Tag: rural architecture

  • The Changing Mountains – Part 2: Economic Perspectives of Traditional Architecture

    The Changing Mountains – Part 2: Economic Perspectives of Traditional Architecture

    The question most of you are probably asking after the philosophical and ideological discourse of the first part is: how important can the implementation of a system based on rural architecture be in economic terms?

    Quite frankly, I am not an expert in land finance, nor do I wish to replace those who work in that field. I’m a food technologist: I work with food, I analyze problems and find solutions related to it. By nature, I tend to understand why mechanisms jam and how to intervene to restore their proper function. So what follows is an analysis based on much of the literature I’ve explored over the past few years, not professionally, but driven by a genuine desire to understand and a deep personal curiosity. I’ve never liked pointing out problems and then standing back while others fix them, even when I had no idea where to start to piece things together. That’s why you won’t find ready-made solutions here, but rather some reference points for building your own awareness, an awareness that can only grow.

    Before understanding how vital it is to support rural architecture and safeguard architectural cultural heritage, we must grasp how important the real estate market is for China’s economic growth.

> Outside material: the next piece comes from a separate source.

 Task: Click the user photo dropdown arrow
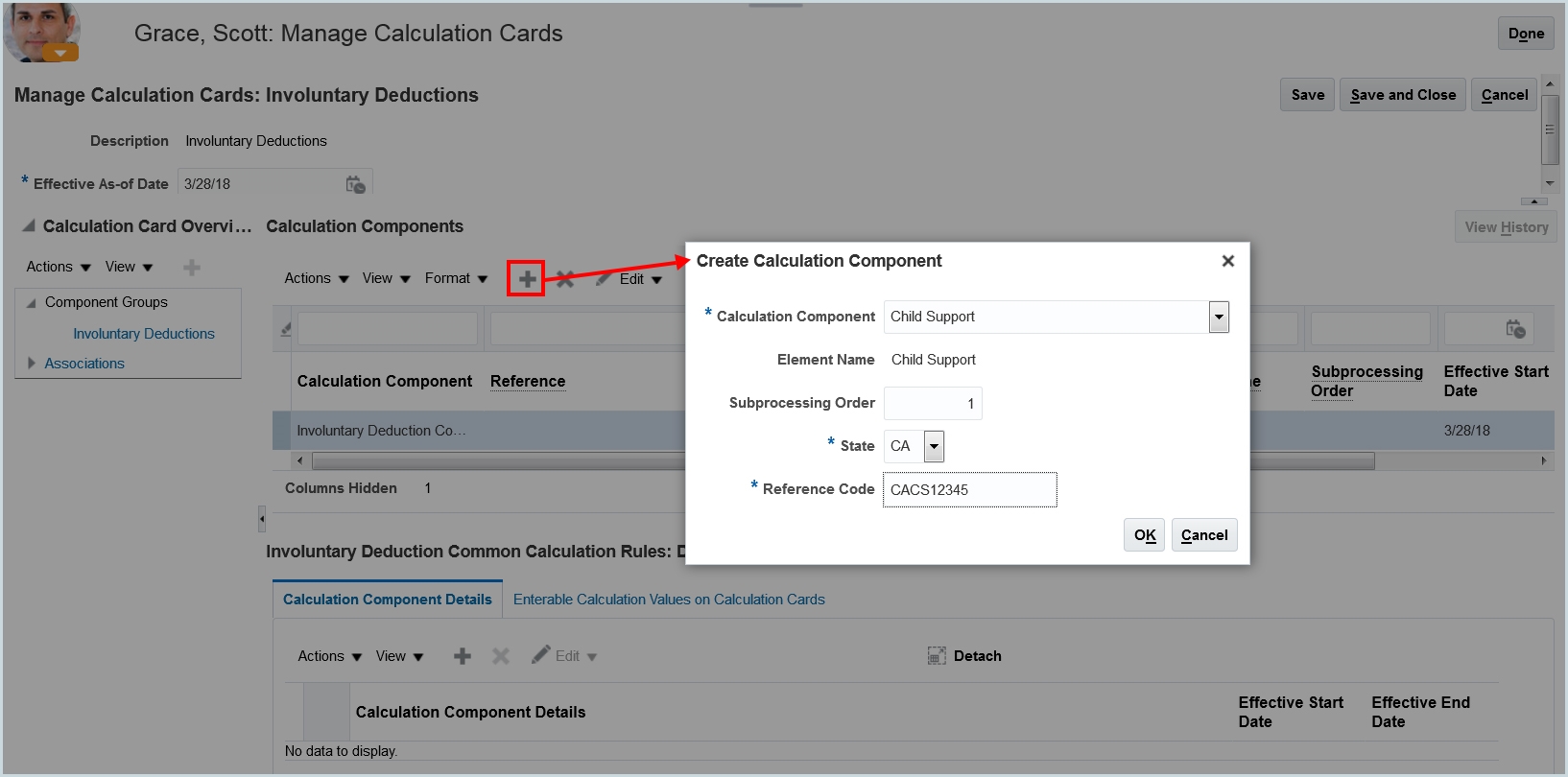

    China’s economic development has always followed a dual-track system. Without public housing, no “transformation” would have been feasible or even conceivable. In this model, the tracks are not parallel but sequential: public housing comes first, followed by the market. As a result, the health of the second depends entirely on the first. This is the main difference between China and Singapore, or China and the rest of the world and it explains why housing policy has had such a strong impact in China. It also helps us understand how the greatest forms of resilience, whether in the face of internal crises or external shocks, were triggered by shifts in the central government’s approach to real estate. First in 1990, with the provisional regulation regarding the granting and transfer of state land-use rights in urban areas; then the 1998 housing reform that allowed a huge number of families to acquire necessary goods, including homes, laying the foundations for the current urban middle class. Finally, the pre-2008 policies that prevented China from being swallowed up by the global financial crisis, such as the mandatory implementation of the “831” policy on land sold through public bidding, which brought hundreds of billions of RMB in land revenues to the central and local governments in just a few years.

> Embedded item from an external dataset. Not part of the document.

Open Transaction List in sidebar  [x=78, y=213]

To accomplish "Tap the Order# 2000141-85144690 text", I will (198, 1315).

    The potential economic benefits of preserving rural ecology and traditional building go beyond increasing real estate value, with a possible 15–25% per-square-meter increase in value (Prince’s Foundation). Neighborhoods designed with traditional planning approaches also tend to maintain or increase in value during times of crisis (New Urbanism Report).

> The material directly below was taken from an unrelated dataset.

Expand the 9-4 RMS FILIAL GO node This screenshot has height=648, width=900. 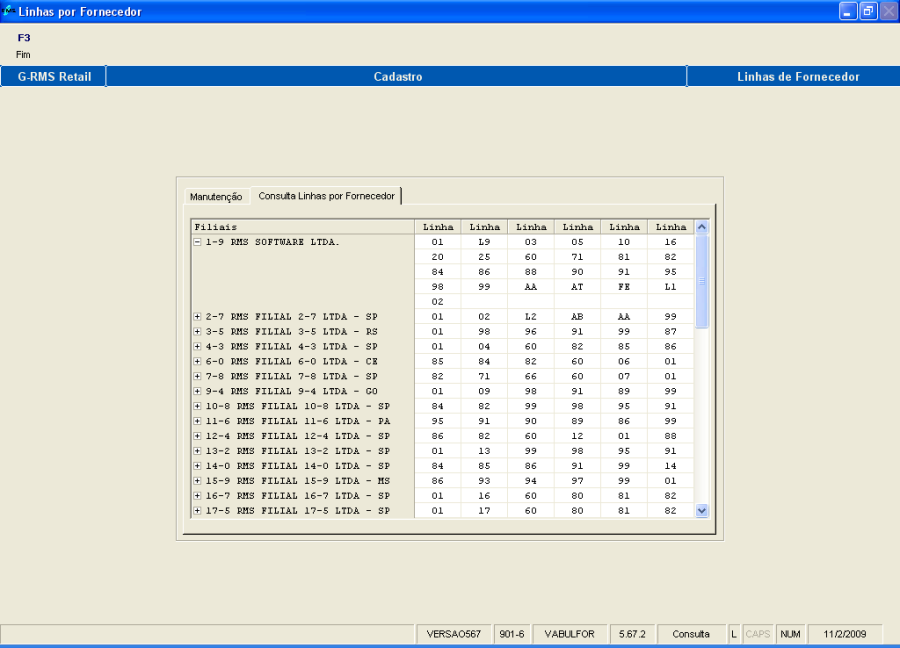[x=197, y=391]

    We know that China is currently experiencing a serious real estate crash. Do you remember an old article I wrote about the Pu’er tea price crisis this past spring? There might be a connection, and I’ll briefly get to the point.

    The link between China’s real estate crisis and the issue of rural architecture and place-based value, though seemingly distant, is actually a deep and structural connection. It touches the very foundations of the economy, society and the relationship between built space and capital. The key lies in how value is created through space. Modern China built its economic miracle on the urban real estate market; now, to overcome the crisis, it must find a new paradigm for value creation, one that could partially come from rural areas. To be clear, real estate speculation is a necessary evil*, albeit one that should be pursued with containment logic. But in rural contexts, this is often not the core issue.

    In the article mentioned earlier, I highlighted some potential dangers generated by unchecked price speculation in the Pu’er market, such as a chain of farmer defaults that could cause banks and lenders to restrict credit in an effort to avoid adverse selection (i.e. funding risky projects). That said, there is often a mistaken perception that the essence of real estate lies solely in the buying and selling of land and homes. In reality, the core function of the sector is not so much direct investment, but its ability to generate credit. Any economic initiative can obtain financing if supported by adequate cash flows (as has been the case with Pu’er-related activities over the past two decades); however, the actual ability to secure capital largely depends on having tangible collateral. In this context, real estate plays a crucial role as an asset suitable to serve as a guarantee. Therefore, the fundamental function of the real estate market is to attribute value to real assets and give them liquidity, making them effective tools for activating financial circuits. Equipping villages with targeted credit logic, cultural rootedness, and non-speculative real estate enhancement can thus be a form of resilience in less prosperous times.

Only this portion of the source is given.